Face aux dysfonctionnements du système judiciaire qui par ailleurs, s’affronte aux règles coutumières toutes-puissantes au Tchad, des organisations de la société civile tentent d’améliorer le sort des mineurs en difficulté mais elles manquent cruellement d’expertise et de moyens. « C’est pourquoi nous avons soutenu des centres d’accueil et d’hébergement car ces initiatives privées sont souvent l’unique recours quand il s’agit de trouver un toit pour les enfants en difficulté. Ainsi, 125 enfants ont pu être pris en charge par ces centres », précise encore l’avocate ASF.

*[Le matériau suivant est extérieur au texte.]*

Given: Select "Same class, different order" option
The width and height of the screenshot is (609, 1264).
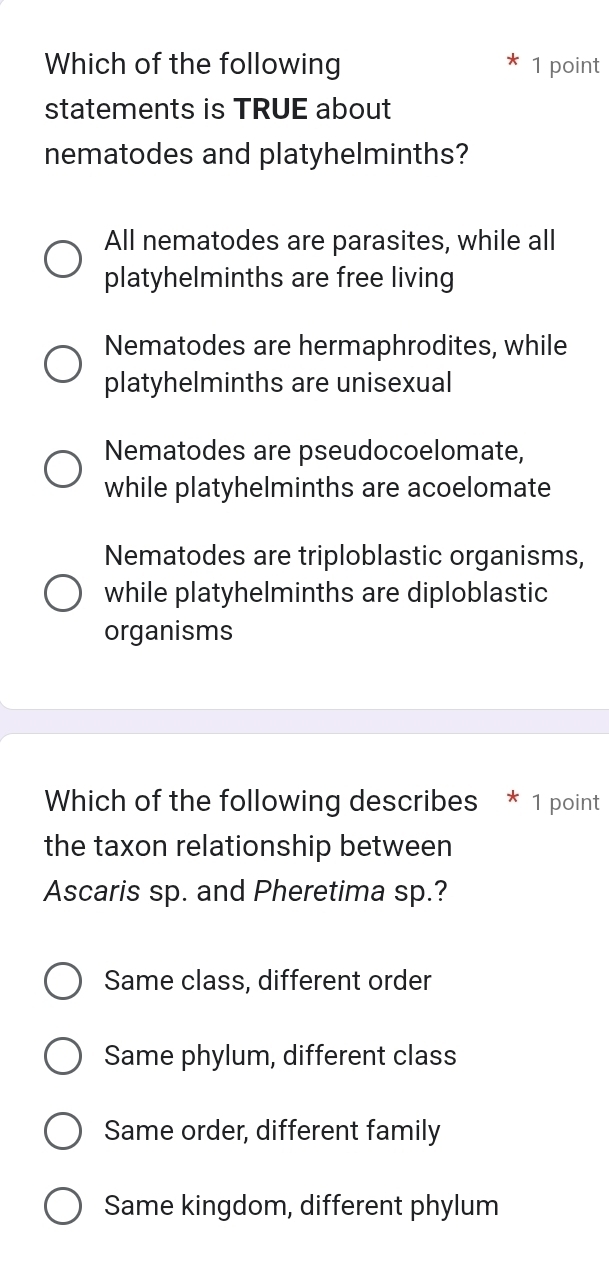Looking at the screenshot, I should tap(62, 981).
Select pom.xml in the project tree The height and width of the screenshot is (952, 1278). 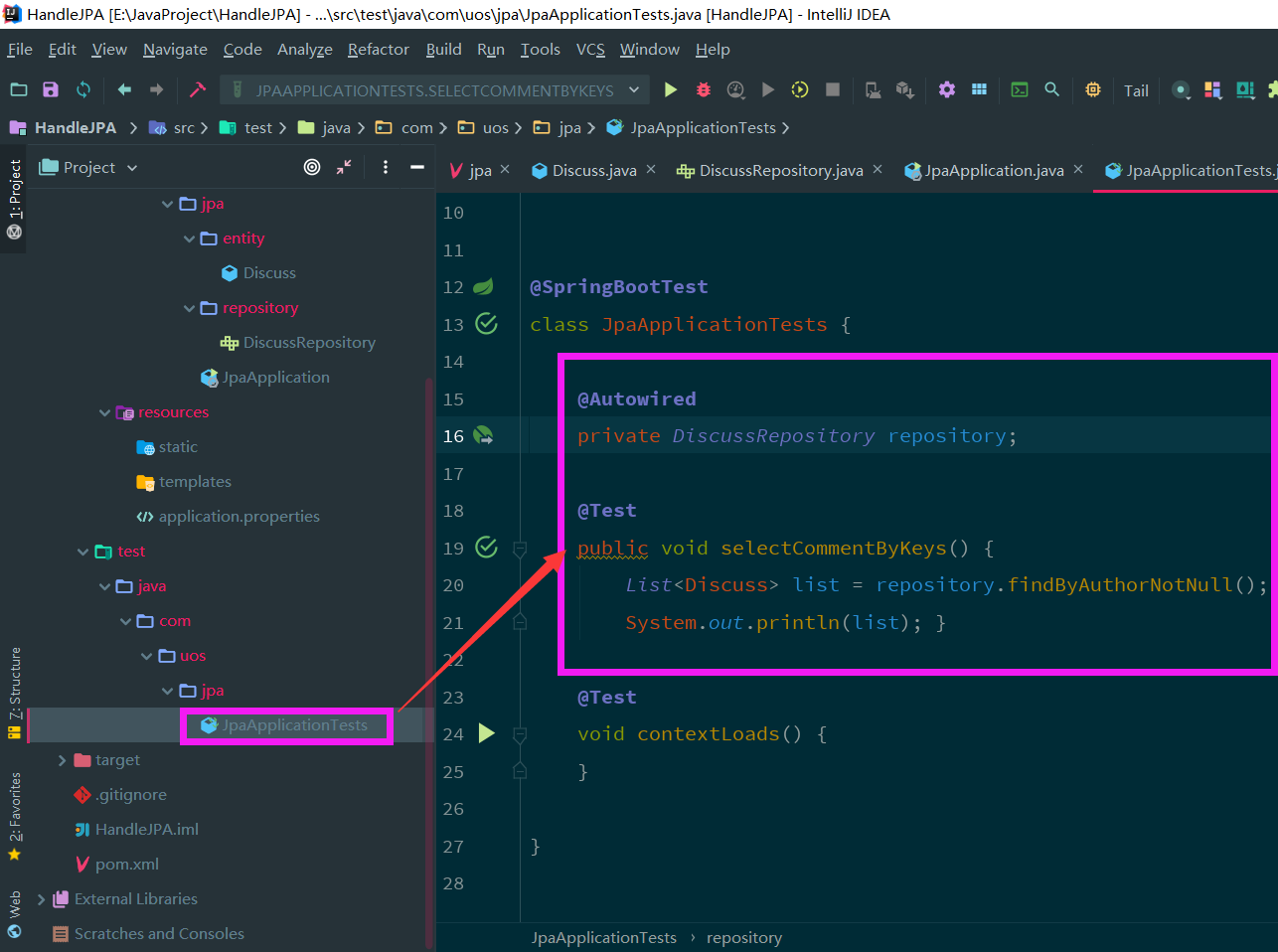click(126, 865)
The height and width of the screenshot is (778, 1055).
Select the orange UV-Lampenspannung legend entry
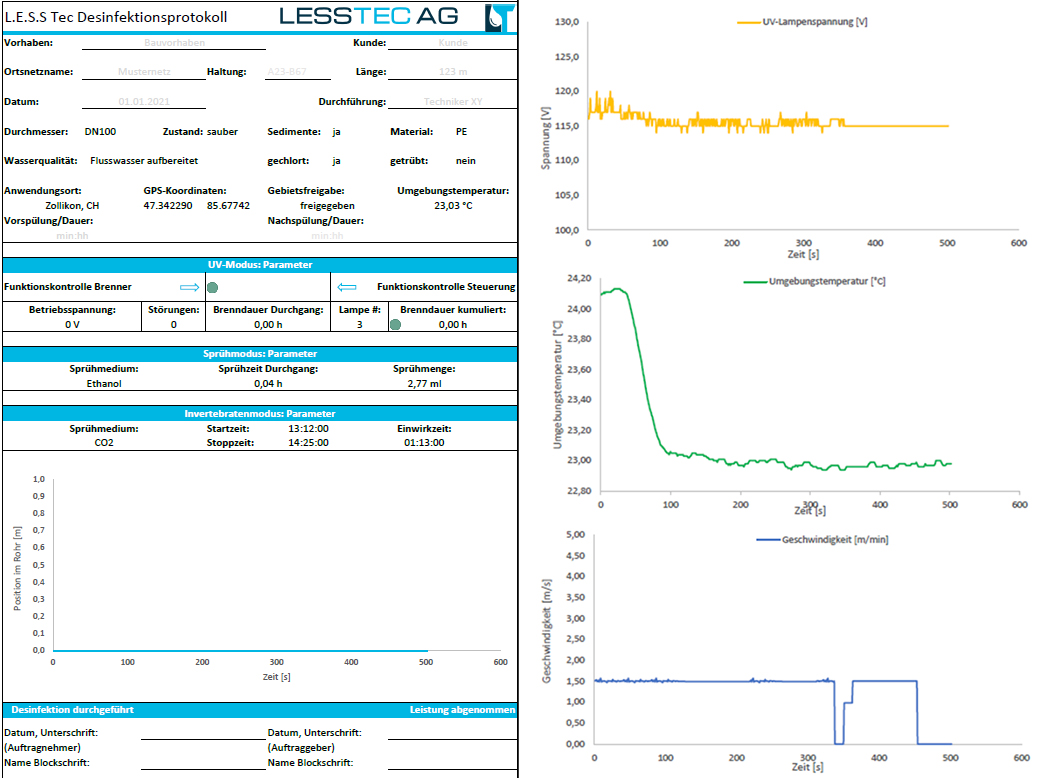(x=802, y=21)
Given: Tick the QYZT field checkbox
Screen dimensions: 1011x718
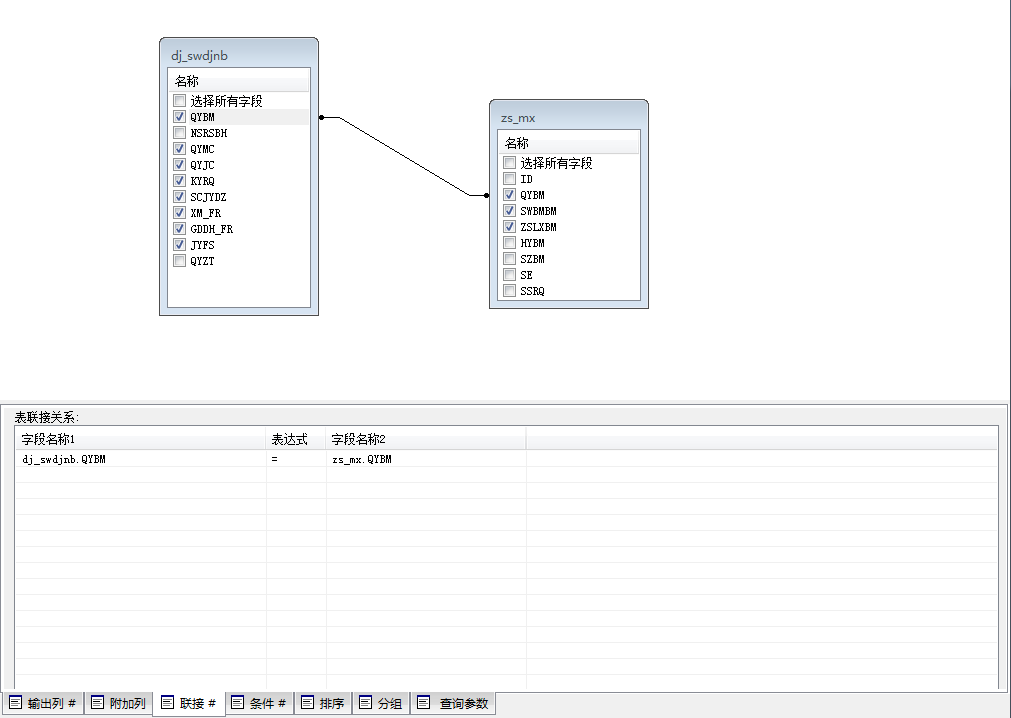Looking at the screenshot, I should [x=180, y=261].
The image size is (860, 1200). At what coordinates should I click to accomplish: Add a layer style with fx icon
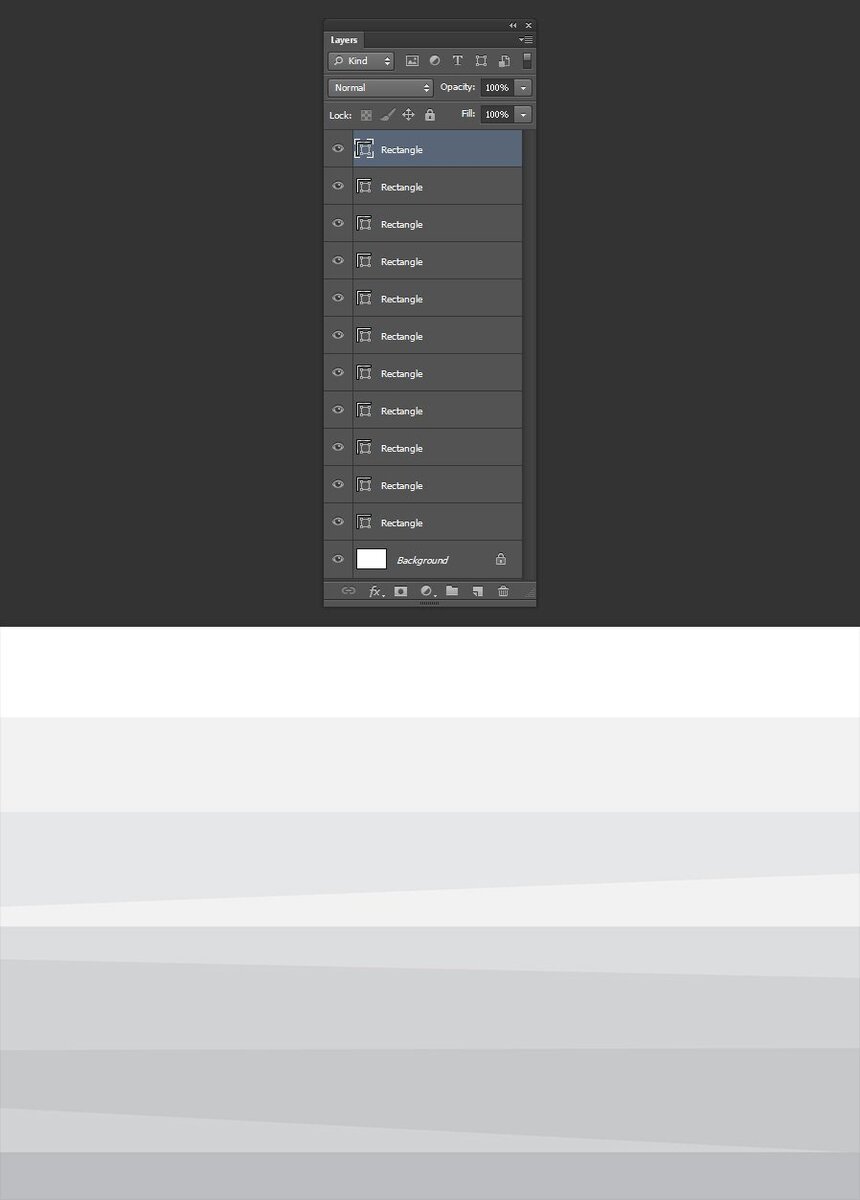coord(376,591)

ASF a fait appel aux Facultés Universitaires Saint Louis de Bruxelles pour réaliser un état de lieux participatif du secteur en début de projet, afin de sensibiliser tous les acteurs du secteur et de lancer une synergie autour du projet. La population a également été sensibilisée à la question des droits de l’enfant, et des formations ont été organisées pour tous les intervenants du secteur, pour améliorer la prise en charge des mineurs : police et gendarmerie, autorités traditionnelles, ONG, centres d’hébergement, et avocats.
« Les autorités judiciaires ont accueilli le projet favorablement et une aide ponctuelle a pu être apportée grâce au projet. Tout l’enjeu maintenant est de voir si les efforts entrepris seront poursuivis par les acteurs locaux pour que ces jeunes soient pleinement pris en charge », conclut Coralie de Lhoneux.